===== ПОКАЗАННЫЙ МАТЕРИАЛ =====

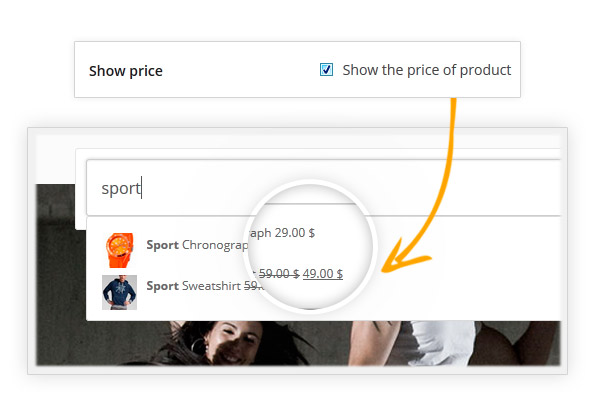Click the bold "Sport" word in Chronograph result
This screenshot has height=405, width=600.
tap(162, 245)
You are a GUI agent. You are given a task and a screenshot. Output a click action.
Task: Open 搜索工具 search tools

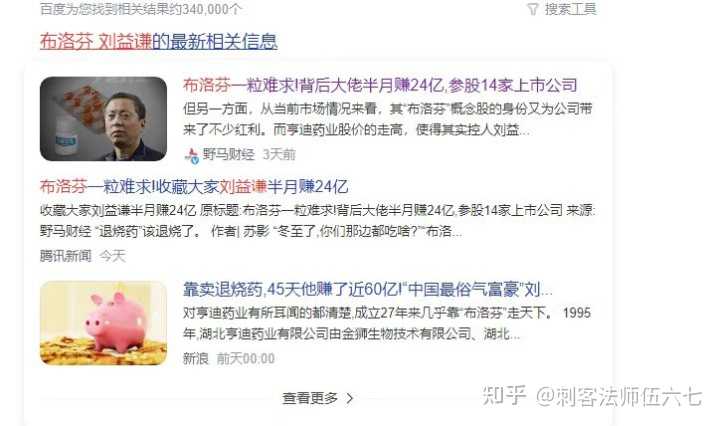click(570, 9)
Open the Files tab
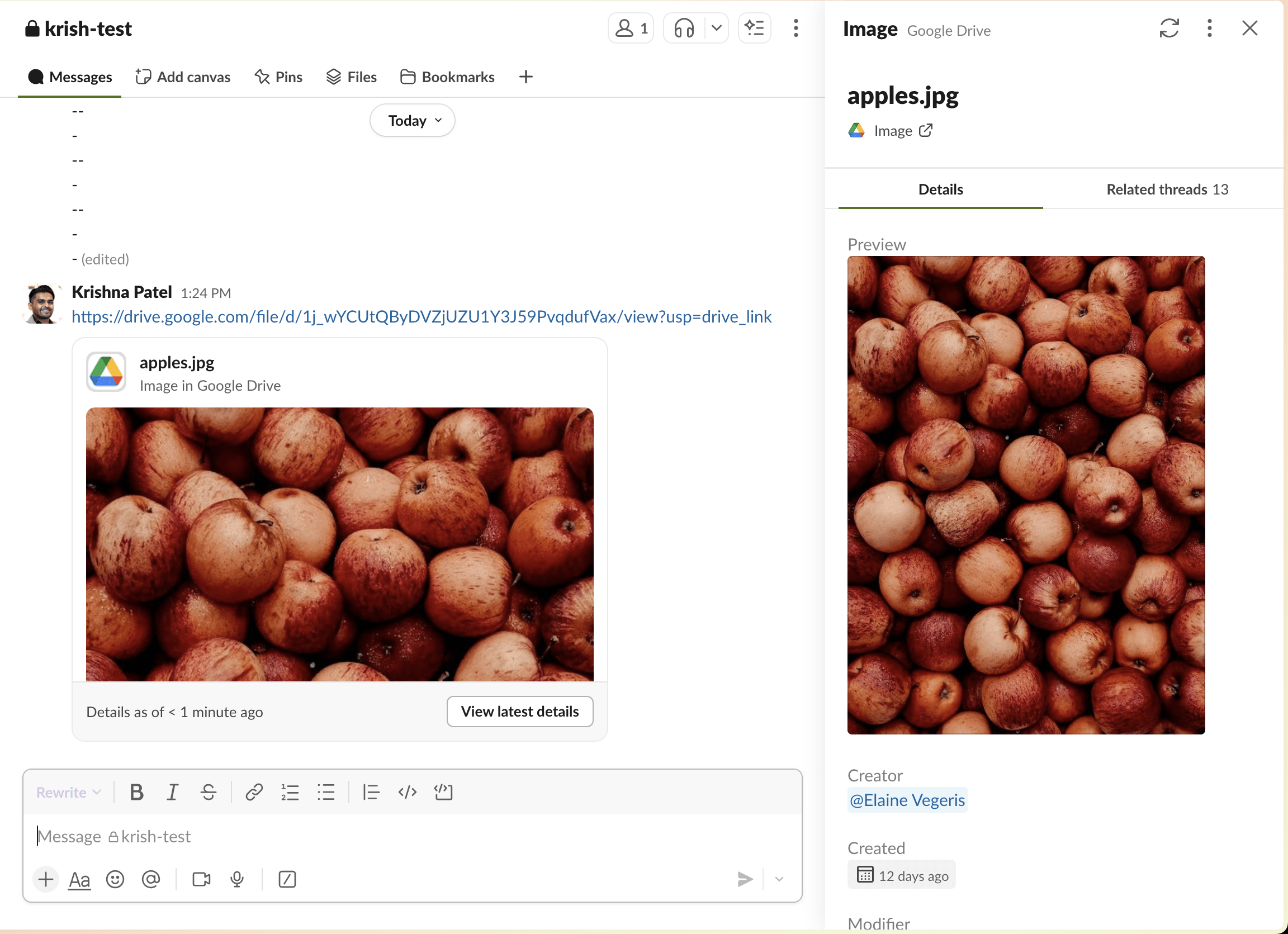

=====

ЧТО СДЕЛАТЬ:
Определите в материале выше все строки со словом «screenshot» и перепишите каждую из них целиком. Регистр букв учитывается.

РЕЗУЛЬТАТ ЗАДАНИЯ:
This screenshot has height=405, width=600.
You are a GUI agent. You are given a task and a screenshot. Output a click action.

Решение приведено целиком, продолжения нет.